My older sister has MS, and she fell down two weeks ago and broke her ankle.  She is non-weight bearing for six weeks, as she is not a good candidate for surgery.  So I have a reprieve from my homelessness and scary journey. 

I can do something worthwhile, now.  I can cook, clean, do laundry, run errands, grocery shop.  I can help her get into her wheelchair so that she does not have to lie in bed all day.  My being here now, at her house, allows everyone to keep their jobs.  Son and daughter no longer live at home and both work.  Husband also works and has quite a long commute.  My sister works from home as a nurse case manager.  Except for the first week after her fall, she has also been able to continue working.

So, while I do not have a job and am having trouble interacting with the outside world, I can do this.  I am helping my sister and her family.  That feels very good to me.  It is also very distracting, and I am focusing on someone besides myself.  I mentioned before that I feel my depression and isolation is a selfish and self-centered way to go about life.  I may believe I have no choice, and when I struggle to make a phone call or to venture outside it seems the anxiety and panic is all too real.  But I can do these things as a third party. 

I love the third person, the observer and not the participant.  I have shoveled snow and talked to someone in the next driveway over.  I went to the grocery store and bought my sister’s favorite comfort food, interacting with the folks in the deli and bakery and at the check-out.   I called Verizon when the power outage disabled the internet.   I was not there, if you know what I mean from all I have written before.  It is very safe.  I cannot be hurt or frightened, because I am simply an agent of someone else.

Why do I do this and does it matter right now?  I am doing something useful.  I am not stranded in my tent or a less-than-savory flop house room.  I am warm and cozy as I type this.  There is something, however, that keeps tugging at me and telling me to move on before it is too late.  Too late for what?  I once believed that I was trying to find myself.  It is more like creating myself….I never existed before. 
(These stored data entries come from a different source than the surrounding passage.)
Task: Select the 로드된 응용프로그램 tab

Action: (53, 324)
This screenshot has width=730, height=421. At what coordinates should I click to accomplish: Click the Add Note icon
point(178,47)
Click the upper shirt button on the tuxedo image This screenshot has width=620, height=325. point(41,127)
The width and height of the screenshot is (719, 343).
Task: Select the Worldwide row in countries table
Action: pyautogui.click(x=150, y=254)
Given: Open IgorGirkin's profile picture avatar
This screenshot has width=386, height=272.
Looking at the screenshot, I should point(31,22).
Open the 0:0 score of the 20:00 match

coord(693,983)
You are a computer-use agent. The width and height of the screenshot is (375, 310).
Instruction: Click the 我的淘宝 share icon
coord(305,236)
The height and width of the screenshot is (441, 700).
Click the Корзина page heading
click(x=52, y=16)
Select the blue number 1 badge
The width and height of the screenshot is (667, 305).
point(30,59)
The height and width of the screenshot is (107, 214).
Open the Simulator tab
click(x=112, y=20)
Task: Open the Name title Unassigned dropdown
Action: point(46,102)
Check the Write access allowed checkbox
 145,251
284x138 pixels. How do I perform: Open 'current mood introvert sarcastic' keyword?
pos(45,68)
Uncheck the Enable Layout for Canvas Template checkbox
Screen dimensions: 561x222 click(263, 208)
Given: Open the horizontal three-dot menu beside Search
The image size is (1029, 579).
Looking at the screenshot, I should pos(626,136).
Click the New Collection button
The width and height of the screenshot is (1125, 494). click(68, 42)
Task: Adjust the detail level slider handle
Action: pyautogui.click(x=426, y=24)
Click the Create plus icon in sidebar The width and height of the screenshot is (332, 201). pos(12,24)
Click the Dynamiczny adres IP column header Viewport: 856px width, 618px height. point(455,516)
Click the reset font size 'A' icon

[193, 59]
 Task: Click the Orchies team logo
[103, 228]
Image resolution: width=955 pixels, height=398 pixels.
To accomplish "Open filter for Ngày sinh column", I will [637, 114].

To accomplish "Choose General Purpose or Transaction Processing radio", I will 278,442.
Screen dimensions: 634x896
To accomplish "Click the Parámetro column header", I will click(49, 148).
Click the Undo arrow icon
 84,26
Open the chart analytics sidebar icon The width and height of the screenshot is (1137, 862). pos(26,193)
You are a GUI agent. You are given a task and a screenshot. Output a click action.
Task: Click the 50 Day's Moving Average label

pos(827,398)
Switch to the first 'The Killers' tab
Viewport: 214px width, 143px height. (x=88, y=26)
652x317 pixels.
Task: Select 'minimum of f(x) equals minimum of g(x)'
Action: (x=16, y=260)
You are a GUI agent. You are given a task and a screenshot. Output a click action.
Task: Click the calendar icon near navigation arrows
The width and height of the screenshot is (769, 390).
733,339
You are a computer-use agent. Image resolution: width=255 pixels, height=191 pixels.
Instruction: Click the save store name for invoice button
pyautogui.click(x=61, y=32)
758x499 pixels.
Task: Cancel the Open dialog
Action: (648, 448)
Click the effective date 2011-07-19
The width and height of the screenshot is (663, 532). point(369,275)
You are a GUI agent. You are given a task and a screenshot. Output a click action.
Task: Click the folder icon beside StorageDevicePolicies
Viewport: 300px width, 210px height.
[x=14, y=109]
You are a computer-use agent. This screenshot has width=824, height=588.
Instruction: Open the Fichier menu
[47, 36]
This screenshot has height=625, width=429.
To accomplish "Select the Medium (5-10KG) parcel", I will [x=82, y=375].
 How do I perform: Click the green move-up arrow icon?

Think of all the analogies around us – the caterpillar breaking out of its cocoon; the sun rising over and over again; the waves lapping the shore in an unceasing rhythm; the baby born in a vernix  caseosa; the skin we must peel off the onion to get to the flavorful vegetable , crying as we peel the layers.  The ideas in religious dogmas around the globe talk about rebirth, resurrection, the fruit of knowledge.  What if that is what it is all about?  What if we have to suffer and “die” to be able to see what is real?

Okay, getting off on a tangent and I must reel myself back in.  Other realities seem to bleed into mine at times like these.  I can really go way out there.  It is an attractive idea, though.  All of us here at this website, all of us struggling with our environment, our emotions, our bodies, our minds….What if we have all begun the journey to get better?

Some people would say I am delusional.  Then again, what would that be saying about some people?